A défaut d’une évaluation en bonne et due forme, l'Anact a dressé en 2016 un état des lieux de la négociation au sein des entreprises. Elle a mis en exergue les accords portant les engagements les plus ambitieux mais il a surtout confirmé la difficulté des acteurs du dialogue social à se saisir du sujet.  Il n'y a pas eu réellement de dynamique d'apprentissage et d'appropriation de la qualité de vie au travail telle que définie par l'ANI, qui se positionnait à rebrousse-poil du cliché que l'on peut avoir de la QVT. Cette vision systémique et décloisonnée, qui mettait l’accent sur l’importance d’associer les salariés à la transformation des organisations, a pu effrayer et dérouter les acteurs des entreprises "biberonnées" au découpage des sujets, à l'instar de la NAO, et donc peu habituées aux interactions entre les différentes dimensions de la QVT et la performance de l'entreprise. Au demeurant, le choix, assez circonstanciel, d’adjoindre la dimension "égalité professionnelle" au sujet déjà très vaste de la qualité de vie au travail n’a pas forcément aidé en termes de lisibilité.

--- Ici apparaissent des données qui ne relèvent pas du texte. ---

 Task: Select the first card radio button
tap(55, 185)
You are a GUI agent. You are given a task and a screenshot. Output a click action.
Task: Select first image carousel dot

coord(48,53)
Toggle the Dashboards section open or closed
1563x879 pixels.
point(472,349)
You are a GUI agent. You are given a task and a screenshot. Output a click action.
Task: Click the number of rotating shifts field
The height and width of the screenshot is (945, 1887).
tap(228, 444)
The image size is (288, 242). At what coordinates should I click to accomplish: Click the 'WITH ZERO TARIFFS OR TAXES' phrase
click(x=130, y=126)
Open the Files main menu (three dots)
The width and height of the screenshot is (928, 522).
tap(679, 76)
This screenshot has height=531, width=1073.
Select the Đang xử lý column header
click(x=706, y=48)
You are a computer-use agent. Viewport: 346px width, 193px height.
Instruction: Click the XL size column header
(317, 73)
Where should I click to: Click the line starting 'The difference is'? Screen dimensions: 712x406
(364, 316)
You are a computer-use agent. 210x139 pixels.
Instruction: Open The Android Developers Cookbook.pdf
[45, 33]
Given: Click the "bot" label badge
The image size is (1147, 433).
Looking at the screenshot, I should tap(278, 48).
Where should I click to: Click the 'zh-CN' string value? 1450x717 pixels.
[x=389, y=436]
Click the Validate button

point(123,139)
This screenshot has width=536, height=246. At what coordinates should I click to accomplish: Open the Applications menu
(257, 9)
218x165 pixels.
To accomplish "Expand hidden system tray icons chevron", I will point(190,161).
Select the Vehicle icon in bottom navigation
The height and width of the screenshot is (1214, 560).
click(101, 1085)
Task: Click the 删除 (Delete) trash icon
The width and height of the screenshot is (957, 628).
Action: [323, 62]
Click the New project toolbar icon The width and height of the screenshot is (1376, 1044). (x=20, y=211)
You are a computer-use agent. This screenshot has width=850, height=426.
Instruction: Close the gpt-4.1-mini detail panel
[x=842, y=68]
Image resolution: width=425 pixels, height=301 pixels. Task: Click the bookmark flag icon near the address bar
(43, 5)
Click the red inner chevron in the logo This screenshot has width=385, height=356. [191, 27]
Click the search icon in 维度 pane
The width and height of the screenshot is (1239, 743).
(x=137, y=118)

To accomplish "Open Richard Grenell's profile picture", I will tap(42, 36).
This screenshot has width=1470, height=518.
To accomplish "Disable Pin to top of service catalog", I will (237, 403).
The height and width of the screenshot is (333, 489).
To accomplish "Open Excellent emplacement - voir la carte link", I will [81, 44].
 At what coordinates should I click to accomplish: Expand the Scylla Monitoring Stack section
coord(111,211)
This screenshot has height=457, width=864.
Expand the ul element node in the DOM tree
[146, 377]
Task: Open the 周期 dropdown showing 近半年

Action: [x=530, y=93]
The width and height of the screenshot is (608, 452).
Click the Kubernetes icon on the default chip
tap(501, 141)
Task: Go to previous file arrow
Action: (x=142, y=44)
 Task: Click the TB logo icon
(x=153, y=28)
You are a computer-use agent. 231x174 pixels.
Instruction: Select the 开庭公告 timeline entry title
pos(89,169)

On peut donc avoir le sentiment que la négociation sur la qualité de vie au travail n'a pas beaucoup prospéré dans les entreprises, hormis au sein de celles qui étaient déjà convaincues et qui avaient une ingénierie sociale suffisante. Mais c’est une perception diffuse qui demanderait à être mieux étayée par une évaluation rigoureuse et cela ne signifie pas que l’intégration de la QVT n’ait pas pas progressé dans les pratiques, en dehors du cadre de la négociation.

La loi Rebsamen du 17 août 2015 a-t-elle facilité les discussions en regroupant les négociations obligatoires en trois blocs dont l'un porte sur la qualité de vie au travail ?

Le principe de regrouper les négociations obligatoires et - depuis les ordonnances Travail - de permettre aux entreprises de négocier "à la carte" les thématiques et la durée des accords va bien dans le sens de l’approche systémique portée par l’ANI de 2013. Cela étant, on peut se demander si le fait d’inscrire une liste limitative de sujets recommandés  dans un bloc "égalité professionnelle/qualité de vie au travail" ne réduit pas  le champ par rapport à ce que prévoyait l'ANI. Tout ce qui était réellement novateur dans l'accord, à savoir la conduite de la transformation et l'appropriation par les salariés, n’est pas présent dans cette QVT version "code du travail".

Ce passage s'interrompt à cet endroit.